This area of the law is complex. It involves striking a balance between the competing interests of freedom of expression, on the one hand, and the citizen's right to his or her good name and privacy on the other. It draws on influences derived from the common law, from statute, including the Defamation Act, 1961, and from the fundamental rights enshrined in our Constitution.In consequence, any reform of the civl law on defamation will not be an easy task, nor is it one which can be accomplished with excessive speed.

I have noted with interest the comments of Deputy McDowell regarding the views of some members of his party on the complexities of the law in this area. I look forward to hearing their contributions and their reservations on this subject in due course.

Is it the Minister's opinion that the task should be undertaken? Is he committed to——

Let us hear the Minister without interruption.

The Deputy should have a little patience seeing that her party promised the legislation before going into Government six years ago. If the Deputy has patience for another 15 or 20 minutes she will have her answer.

I am searching through the speech.

The Deputy will find it. If the Deputy was listening she would have heard my proposal regarding the Bill. In their examination of the civil law of defamation, the Law Reform Commission examined the constitutional background against which any reform of this area should be considered. Three provisions in the Constitution are of particular relevance. Article 40.3.2º relates to the protection of the citizen's good name, Article 40.6.1º guarantees freedom of expression and Article 40.3.1º is the basis for the unenumerated right of freedom to communicate. The commission concluded that these provisions leave a wide discretion to the Oireachtas in determining how best the good name of the citizen might be protected and vindicated by a properly framed, and I emphasise, properly framed, law of defamation and that it is for the Oireachtas to reconcile the competing rights to which I have referred earlier in accordance with the common good.

Undoubtedly, the Law Reform Commission's recommendations are intended to form the basis for that necessary reconciliation of competing rights. Excellent and all as those recommendations may be, I am not, unlike Deputy McDowell, in a position to accept them at face value and dress them up in the form of a fully thought-out legislative proposal. If I were merely to regurgitate the Law Reform Commission recommendations, without first giving them proper scrutiny, I would be failing in my duty to the Oireachtas, the Government and, ultimately, the public and I am not prepared to do that. Doing the job in that way is a luxury that falls to the Opposition but the responsibilities of Government apply otherwise.

The Bill draws heavily on the recommendations contained in the Law Reform Commission's Report on the Civil Law of Defamation.
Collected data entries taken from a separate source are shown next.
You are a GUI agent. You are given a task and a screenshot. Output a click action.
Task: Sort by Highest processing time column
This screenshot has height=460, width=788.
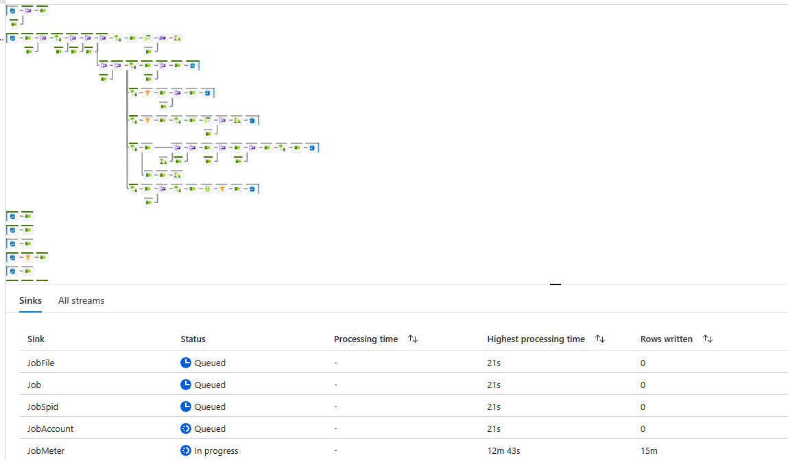click(599, 339)
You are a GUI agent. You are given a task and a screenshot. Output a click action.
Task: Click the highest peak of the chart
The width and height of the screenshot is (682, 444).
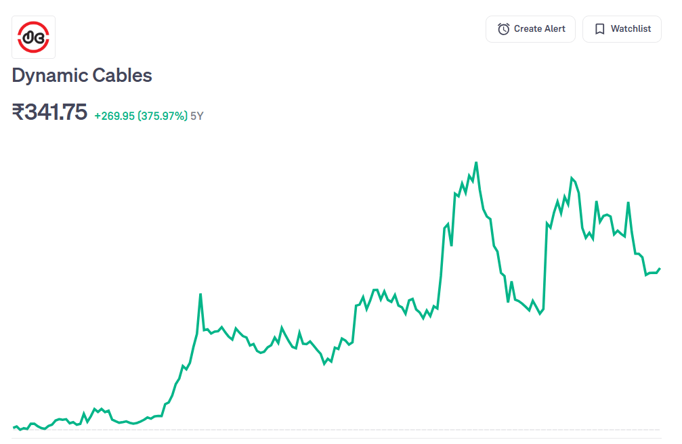476,162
That report embodied a large number of recommendations for change in this area under 59 separate headings. The National Newspapers of Ireland — a group which has some interest in this matter — has also made proposals for change which, despite some points of difference, are substantially in accordance with the Law Reform Commission's recommendations.
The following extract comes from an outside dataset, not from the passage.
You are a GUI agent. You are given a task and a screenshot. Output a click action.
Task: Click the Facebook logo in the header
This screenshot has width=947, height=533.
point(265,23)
If I were in a position to deal critically and in detail with each and every provision contained in this Bill, I would have little excuse for not bringing forward legislative proposals of my own. As I have made clear, I am not in such a position. Therefore, I intend to confine my remarks to the broad principles which the Bill seeks to enunciate, and I stress that my comments are entirely without prejudice to further decisions which I may take in relation to the subject.

Section 5 proposes to abolish the distinction between libel and slander. In principle, I think that this may be desirable.Commentators have pointed out that the distinction between libel and slander, and between slander actionableper se, and slander actionable on proof of special damage only, is largely the product of historical accident, rather than of rational development in the law. However, whether or not the particular definition of defamation proposed in section 6 is the one to follow is something on which I must reserve my position.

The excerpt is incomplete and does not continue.